(Collected data entries)
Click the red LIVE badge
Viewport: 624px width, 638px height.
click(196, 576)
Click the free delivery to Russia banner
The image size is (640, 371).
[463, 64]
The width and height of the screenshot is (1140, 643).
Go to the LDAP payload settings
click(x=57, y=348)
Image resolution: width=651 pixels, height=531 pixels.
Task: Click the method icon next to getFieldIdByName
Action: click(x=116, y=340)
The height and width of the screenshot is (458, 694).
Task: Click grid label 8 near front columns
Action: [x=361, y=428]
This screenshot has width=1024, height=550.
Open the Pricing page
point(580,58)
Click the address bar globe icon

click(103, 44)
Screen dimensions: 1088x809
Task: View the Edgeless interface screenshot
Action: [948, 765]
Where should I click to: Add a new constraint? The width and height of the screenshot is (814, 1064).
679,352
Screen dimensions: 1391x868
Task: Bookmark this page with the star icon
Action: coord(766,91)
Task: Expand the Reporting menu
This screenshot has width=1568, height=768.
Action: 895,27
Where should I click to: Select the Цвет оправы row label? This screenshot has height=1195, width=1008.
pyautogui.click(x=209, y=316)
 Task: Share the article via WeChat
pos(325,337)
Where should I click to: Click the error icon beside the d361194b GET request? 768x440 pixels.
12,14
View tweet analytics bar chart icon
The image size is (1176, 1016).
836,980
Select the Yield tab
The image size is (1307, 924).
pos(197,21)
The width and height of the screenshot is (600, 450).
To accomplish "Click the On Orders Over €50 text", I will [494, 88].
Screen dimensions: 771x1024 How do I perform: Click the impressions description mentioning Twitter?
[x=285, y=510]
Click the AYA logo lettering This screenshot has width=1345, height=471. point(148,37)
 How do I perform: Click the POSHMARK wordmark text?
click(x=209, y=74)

What is being asked:
Copy out exactly the lines between the line with "Click the AYA" and the last line of the entries, counting both of those lines.

The answer:
Click the AYA logo lettering This screenshot has width=1345, height=471. point(148,37)
 How do I perform: Click the POSHMARK wordmark text?
click(x=209, y=74)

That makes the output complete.